Petunjuk A >>
Jawab pertanyaan berikut berdasarkan kutipan tentang hijrah:
(i) Apa pengertian hijrah menurut kutipan tersebut?
(ii) Negeri apa yang disebut dalam contoh sebagai tempat tinggal seseorang sebelum ia berhijrah?
(iii) Pada bagian yang diawali "Pertama:", apa yang diraih orang yang berhijrah karena Allah dan Rasul-Nya?
Petunjuk B >>
Tuliskan lanjutan kutipan tentang hijrah setelah kalimat terakhirnya.

Kutipan Teks >>
##########

Kemudian Nabi shallallahu ‘alaihi wa sallam memberikan sebuah perumpamaan yang menjadi penerapan langsung dari hadis tersebut. Beliau bersabda, “Barang siapa hijrahnya kepada Allah dan Rasul-Nya, maka hijrahnya kepada Allah dan Rasul-Nya. Dan barang siapa hijrahnya karena dunia yang ingin ia peroleh atau karena perempuan yang ingin ia nikahi, maka hijrahnya kepada apa yang ia hijrah kepadanya.”
Yang dimaksud dengan hijrah adalah berpindah dari negeri kufur ke negeri Islam.
Contohnya, seseorang tinggal di Amerika —dan Amerika adalah negeri kekufuran—. Lalu ia masuk Islam. Namun ia tidak mampu menampakkan agamanya di sana.
Maka ia pun berpindah dari sana ke negeri Islam. Inilah yang disebut hijrah.
Ketika manusia berhijrah, mereka berbeda-beda dalam (niat dan tujuan) hijrah mereka.
Pertama: Di antara mereka ada yang berhijrah dan meninggalkan negerinya karena Allah dan Rasul-Nya, yaitu menuju syariat Allah yang telah Allah tetapkan melalui Rasul-Nya shallallahu ‘alaihi wa sallam. Inilah orang yang mendapatkan kebaikan dan meraih apa yang ia tuju. Oleh karena itu, Nabi bersabda,“Maka hijrahnya kepada Allah dan Rasul-Nya,” artinya, sungguh ia telah memperoleh apa yang ia niatkan.

##########

Data >>
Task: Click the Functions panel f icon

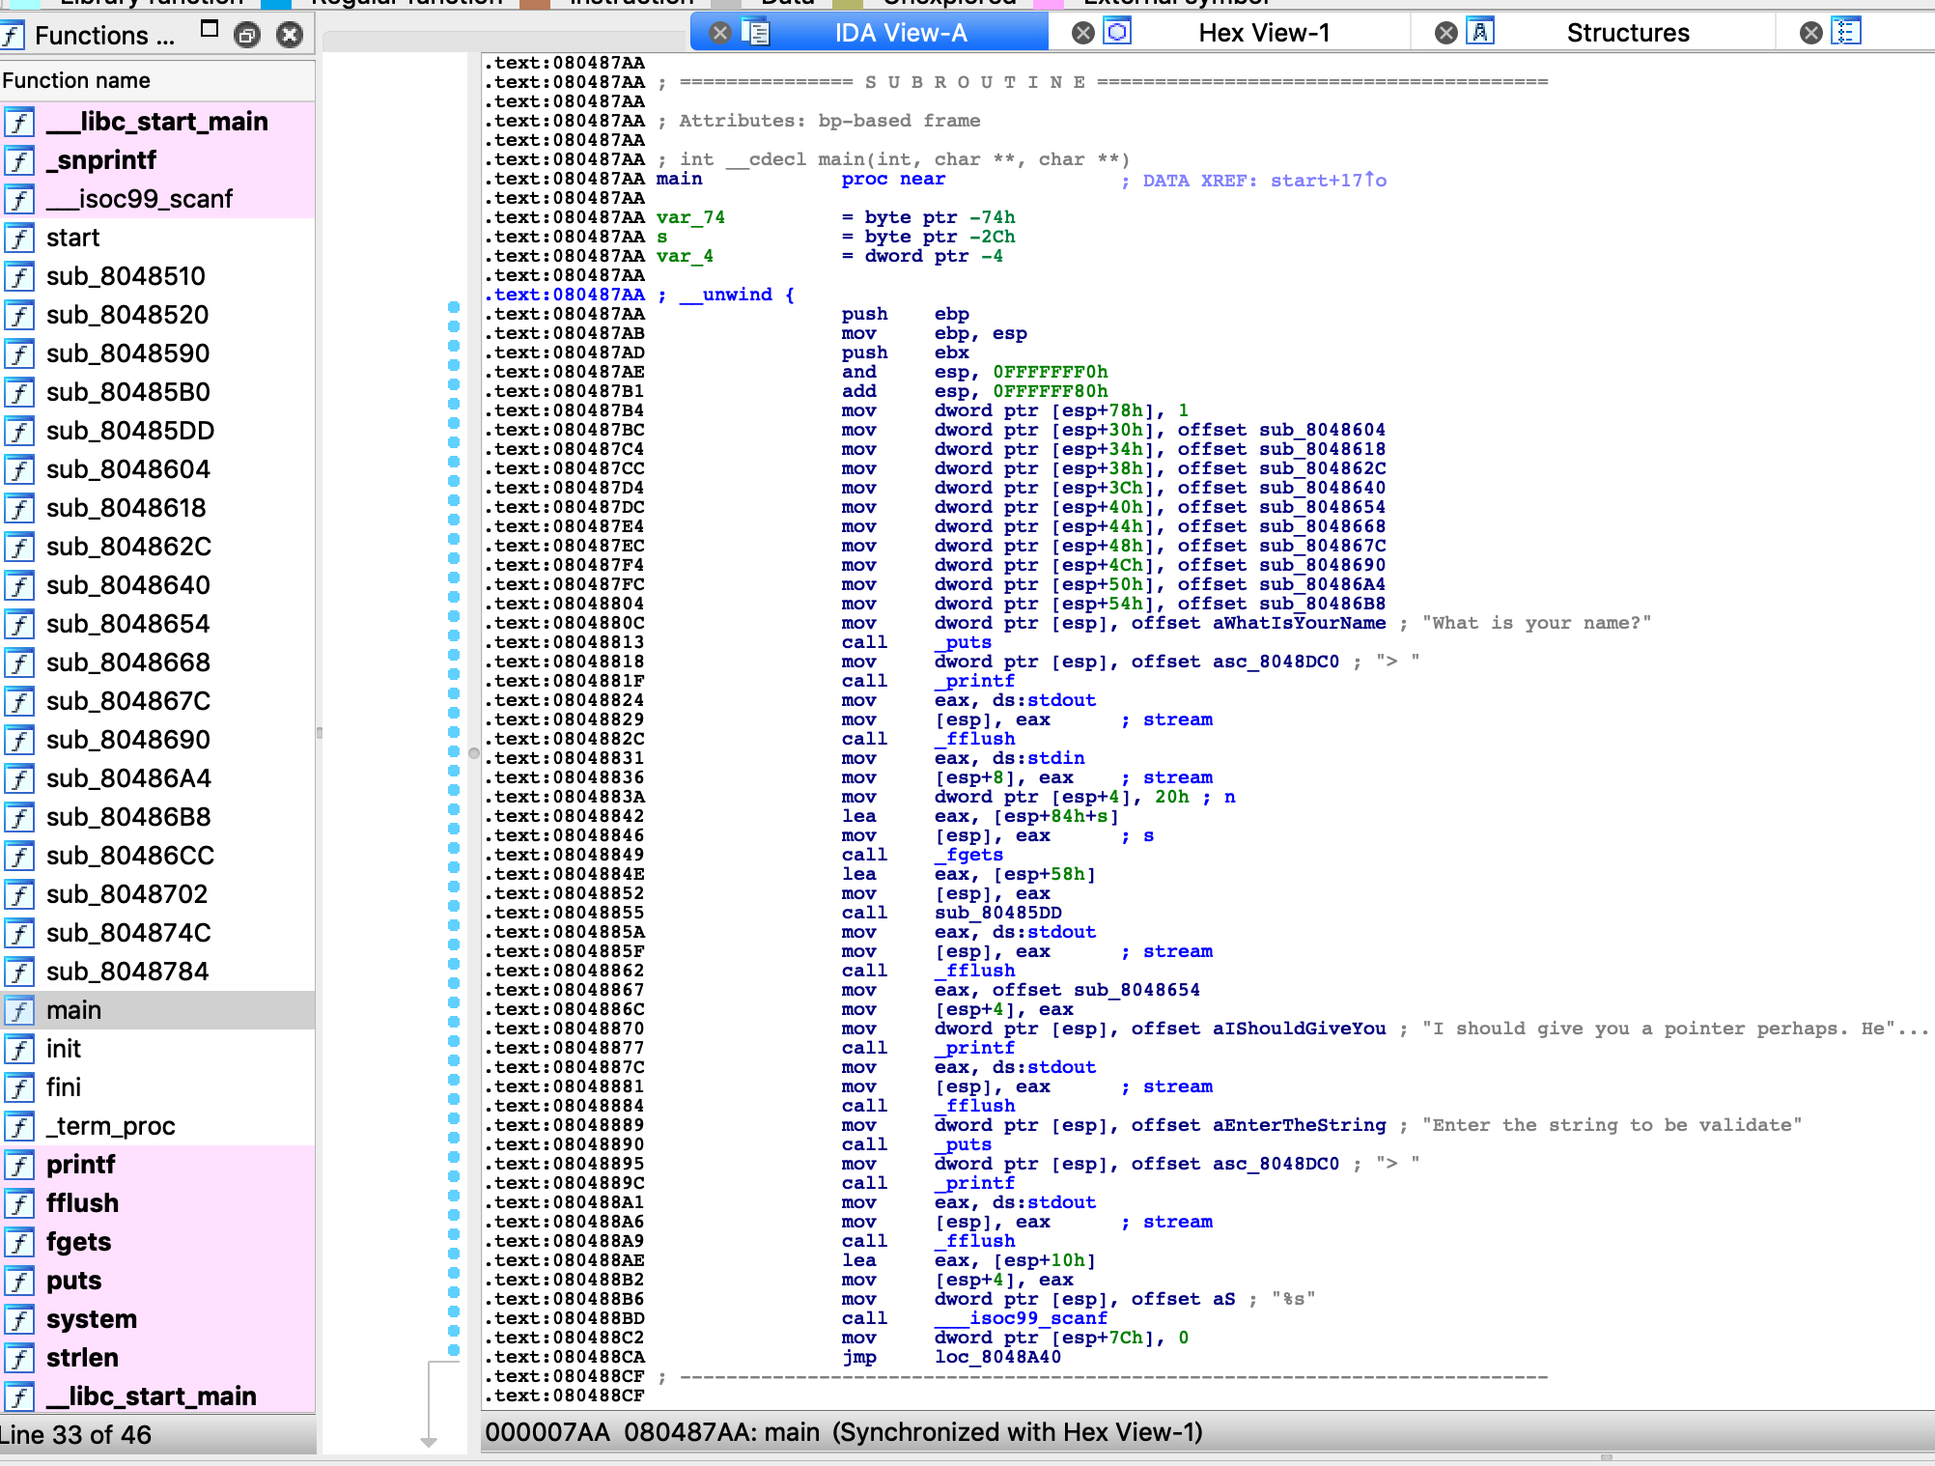Action: click(x=14, y=36)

##########

Jawaban Latihan A >>
(i) Berpindah dari negeri kufur ke negeri Islam.
(ii) Amerika.
(iii) Ia mendapatkan kebaikan dan meraih apa yang ia tuju, yaitu memperoleh apa yang ia niatkan.

Jawaban Latihan B >>
Kedua: Orang yang berhijrah karena ingin mendapatkan dunia, yaitu seorang laki-laki yang suka mengumpulkan harta. Ia mendengar bahwa negeri-negeri Islam adalah ladang yang subur untuk meraih kekayaan. Ia pun berhijrah dari negeri kufur ke negeri Islam, semata-mata untuk mendapatkan harta, bukan untuk memperbaiki agamanya dan tidak peduli dengan agamanya, karena tujuannya hanya harta.
Ketiga: Seorang laki-laki berhijrah dari negeri kufur ke negeri Islam karena ingin menikahi seorang perempuan. Kepadanya dikatakan,“Kami tidak akan menikahkanmu kecuali di negeri Islam, dan jangan engkau bawa dia ke negeri kufur.” Ia pun berhijrah dari negerinya ke negeri Islam semata-mata demi menikahi perempuan itu.
Orang yang menginginkan dunia dan orang yang menginginkan perempuan tidak berhijrah kepada Allah dan Rasul-Nya. Oleh karena itu, Nabi shallallahu ‘alaihi wa sallam bersabda, “Maka hijrahnya kepada apa yang ia hijrah kepadanya.”
Di sini, beliau mengatakan, “kepada apa yang ia hijrah kepadanya,” dan tidak mengatakan, “maka hijrahnya kepada dunia yang ingin ia dapatkan atau perempuan yang ingin ia nikahi.” Mengapa demikian?
Dikatakan: Karena jika disebutkan secara lengkap, kalimatnya akan menjadi terlalu panjang. Maka beliau ringkas dengan mengatakan, “hijrahnya kepada apa yang ia hijrah kepadanya.”
Ada juga yang mengatakan: Beliau tidak menyebut keduanya secara jelas sebagai bentuk penghinaan terhadap keduanya dan sikap berpaling dari menyebut sesuatu yang hina, karena keduanya —yaitu dunia dan perempuan— adalah perkara yang rendah nilainya.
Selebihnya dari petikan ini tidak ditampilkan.